- PROBLEM TO SOLVE -
Each line in the records that mentions the word "will" needs to be listed.

- THE DATA -
=== Section Start ===

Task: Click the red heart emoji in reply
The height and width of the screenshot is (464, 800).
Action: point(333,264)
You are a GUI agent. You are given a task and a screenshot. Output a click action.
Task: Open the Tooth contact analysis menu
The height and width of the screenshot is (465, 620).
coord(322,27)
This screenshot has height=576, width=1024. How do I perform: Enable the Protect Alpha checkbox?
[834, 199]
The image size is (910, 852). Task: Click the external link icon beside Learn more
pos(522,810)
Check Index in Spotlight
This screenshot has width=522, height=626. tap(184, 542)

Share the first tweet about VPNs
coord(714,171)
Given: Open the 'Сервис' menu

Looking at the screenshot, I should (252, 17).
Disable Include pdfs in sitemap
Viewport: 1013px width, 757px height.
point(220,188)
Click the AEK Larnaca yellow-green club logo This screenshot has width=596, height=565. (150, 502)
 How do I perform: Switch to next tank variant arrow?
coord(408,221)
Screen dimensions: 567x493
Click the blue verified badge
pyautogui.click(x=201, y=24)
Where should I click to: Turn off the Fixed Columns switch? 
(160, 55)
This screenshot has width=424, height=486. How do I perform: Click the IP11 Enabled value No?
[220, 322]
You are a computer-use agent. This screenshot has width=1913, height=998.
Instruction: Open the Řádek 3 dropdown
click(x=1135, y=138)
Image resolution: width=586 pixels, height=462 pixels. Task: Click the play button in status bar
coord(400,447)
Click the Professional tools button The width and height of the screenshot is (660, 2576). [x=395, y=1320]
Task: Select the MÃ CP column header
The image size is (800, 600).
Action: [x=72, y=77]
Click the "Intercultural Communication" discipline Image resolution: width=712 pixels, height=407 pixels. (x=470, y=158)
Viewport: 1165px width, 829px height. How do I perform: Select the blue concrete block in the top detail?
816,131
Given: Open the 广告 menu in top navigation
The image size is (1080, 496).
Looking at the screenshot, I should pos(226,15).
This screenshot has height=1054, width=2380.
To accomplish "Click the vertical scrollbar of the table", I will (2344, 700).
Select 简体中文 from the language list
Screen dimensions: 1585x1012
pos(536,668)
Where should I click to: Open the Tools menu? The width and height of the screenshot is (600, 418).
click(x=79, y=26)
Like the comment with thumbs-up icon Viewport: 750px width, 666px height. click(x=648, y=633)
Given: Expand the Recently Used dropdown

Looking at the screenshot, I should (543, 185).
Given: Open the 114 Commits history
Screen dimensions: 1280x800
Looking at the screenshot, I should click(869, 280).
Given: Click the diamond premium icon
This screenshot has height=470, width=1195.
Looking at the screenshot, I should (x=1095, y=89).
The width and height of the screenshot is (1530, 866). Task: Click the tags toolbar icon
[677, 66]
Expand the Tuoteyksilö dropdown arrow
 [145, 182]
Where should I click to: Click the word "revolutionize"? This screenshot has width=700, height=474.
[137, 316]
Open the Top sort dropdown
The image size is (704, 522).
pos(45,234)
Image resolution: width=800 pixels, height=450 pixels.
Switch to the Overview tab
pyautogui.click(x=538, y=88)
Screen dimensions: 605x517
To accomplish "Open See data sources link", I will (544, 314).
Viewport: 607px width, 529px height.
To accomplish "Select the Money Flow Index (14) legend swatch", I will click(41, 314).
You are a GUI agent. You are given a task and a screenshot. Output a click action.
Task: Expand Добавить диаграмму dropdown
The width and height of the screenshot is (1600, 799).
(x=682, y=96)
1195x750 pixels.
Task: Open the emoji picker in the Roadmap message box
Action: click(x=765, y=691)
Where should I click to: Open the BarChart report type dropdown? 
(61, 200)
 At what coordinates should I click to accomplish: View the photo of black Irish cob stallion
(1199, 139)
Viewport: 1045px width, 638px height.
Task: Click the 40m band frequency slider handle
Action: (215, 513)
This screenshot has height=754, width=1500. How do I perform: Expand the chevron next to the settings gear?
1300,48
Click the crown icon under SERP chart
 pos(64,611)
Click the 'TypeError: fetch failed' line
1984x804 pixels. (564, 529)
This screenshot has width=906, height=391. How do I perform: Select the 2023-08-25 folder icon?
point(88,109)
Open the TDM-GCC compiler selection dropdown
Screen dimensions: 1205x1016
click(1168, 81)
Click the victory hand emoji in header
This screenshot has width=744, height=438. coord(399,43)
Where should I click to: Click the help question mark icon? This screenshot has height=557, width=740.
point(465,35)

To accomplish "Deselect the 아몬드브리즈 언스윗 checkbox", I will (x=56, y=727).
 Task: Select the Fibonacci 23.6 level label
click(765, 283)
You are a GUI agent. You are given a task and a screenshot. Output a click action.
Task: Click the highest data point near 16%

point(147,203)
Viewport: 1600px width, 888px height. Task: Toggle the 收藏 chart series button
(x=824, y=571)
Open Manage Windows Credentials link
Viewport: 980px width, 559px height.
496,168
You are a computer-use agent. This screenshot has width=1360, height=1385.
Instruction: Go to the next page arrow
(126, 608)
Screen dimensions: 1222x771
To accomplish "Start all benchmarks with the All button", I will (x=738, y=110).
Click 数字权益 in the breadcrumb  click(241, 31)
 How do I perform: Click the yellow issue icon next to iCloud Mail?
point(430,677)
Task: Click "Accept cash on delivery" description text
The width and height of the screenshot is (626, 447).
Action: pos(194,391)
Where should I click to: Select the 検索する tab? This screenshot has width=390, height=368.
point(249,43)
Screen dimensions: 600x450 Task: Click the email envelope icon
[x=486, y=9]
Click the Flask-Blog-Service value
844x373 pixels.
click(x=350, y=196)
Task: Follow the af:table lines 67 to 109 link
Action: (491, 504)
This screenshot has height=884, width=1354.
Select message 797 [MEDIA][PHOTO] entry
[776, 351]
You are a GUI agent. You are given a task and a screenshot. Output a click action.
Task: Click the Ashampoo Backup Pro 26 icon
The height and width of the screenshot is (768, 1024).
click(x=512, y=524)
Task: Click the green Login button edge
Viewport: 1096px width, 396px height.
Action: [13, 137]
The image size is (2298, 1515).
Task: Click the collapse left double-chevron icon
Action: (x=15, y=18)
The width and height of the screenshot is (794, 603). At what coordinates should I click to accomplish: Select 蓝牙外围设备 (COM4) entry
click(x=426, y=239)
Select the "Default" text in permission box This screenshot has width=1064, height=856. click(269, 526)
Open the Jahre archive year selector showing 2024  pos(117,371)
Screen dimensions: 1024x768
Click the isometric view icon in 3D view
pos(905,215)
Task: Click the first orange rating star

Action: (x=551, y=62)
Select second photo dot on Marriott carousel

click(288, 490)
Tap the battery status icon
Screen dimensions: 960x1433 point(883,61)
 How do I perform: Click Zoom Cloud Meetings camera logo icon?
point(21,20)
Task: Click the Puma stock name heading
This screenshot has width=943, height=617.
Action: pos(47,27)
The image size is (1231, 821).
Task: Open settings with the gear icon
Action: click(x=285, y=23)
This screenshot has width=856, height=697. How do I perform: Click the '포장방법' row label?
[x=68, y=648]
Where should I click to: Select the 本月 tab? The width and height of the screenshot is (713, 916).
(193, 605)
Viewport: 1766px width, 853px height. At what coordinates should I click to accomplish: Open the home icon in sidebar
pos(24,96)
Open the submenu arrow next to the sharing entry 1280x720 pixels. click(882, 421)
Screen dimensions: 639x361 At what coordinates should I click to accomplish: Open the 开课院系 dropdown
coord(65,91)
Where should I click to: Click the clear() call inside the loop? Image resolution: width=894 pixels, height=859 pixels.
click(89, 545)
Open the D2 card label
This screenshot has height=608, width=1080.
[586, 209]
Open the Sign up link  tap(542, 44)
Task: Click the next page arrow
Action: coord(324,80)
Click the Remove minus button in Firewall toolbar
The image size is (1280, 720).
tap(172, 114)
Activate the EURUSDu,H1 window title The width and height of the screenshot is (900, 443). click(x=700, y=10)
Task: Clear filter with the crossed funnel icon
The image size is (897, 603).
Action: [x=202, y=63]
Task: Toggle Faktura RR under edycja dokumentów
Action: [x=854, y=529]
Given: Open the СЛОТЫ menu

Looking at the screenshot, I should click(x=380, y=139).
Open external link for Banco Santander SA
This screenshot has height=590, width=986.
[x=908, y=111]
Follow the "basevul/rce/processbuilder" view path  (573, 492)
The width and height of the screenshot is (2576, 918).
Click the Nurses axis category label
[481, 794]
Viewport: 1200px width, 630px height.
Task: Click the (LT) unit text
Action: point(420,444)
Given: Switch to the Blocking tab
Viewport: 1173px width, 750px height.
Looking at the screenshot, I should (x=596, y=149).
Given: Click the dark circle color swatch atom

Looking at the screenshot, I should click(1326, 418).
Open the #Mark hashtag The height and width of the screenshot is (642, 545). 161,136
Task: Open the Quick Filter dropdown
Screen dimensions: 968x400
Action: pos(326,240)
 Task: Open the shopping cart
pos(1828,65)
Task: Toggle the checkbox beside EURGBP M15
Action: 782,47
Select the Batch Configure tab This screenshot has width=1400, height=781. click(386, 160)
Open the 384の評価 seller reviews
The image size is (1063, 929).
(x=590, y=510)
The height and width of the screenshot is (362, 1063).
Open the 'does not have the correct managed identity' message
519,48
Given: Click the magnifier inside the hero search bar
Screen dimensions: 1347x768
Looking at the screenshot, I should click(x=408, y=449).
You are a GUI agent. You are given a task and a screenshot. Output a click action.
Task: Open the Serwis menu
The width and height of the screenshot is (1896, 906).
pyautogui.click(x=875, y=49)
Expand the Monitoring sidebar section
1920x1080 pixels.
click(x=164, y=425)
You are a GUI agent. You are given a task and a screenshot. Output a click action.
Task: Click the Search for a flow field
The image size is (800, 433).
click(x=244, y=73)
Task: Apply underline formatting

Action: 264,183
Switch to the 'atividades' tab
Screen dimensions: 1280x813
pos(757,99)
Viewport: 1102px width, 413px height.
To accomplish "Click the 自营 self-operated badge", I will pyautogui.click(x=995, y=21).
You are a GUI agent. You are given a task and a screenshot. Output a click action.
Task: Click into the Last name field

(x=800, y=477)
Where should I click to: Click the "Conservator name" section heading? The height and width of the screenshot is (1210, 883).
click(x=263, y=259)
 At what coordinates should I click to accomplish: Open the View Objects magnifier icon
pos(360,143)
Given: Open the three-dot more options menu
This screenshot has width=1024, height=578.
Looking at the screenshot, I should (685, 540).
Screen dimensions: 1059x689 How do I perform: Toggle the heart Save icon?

=== Section End ===

- REPLY -
To accomplish "Click the vertical scrollbar of the table", I will (2344, 700).
To accomplish "Open See data sources link", I will (544, 314).
To accomplish "Select the Money Flow Index (14) legend swatch", I will click(41, 314).
To accomplish "Deselect the 아몬드브리즈 언스윗 checkbox", I will (x=56, y=727).
To accomplish "Start all benchmarks with the All button", I will (x=738, y=110).
To accomplish "Click the 自营 self-operated badge", I will pyautogui.click(x=995, y=21).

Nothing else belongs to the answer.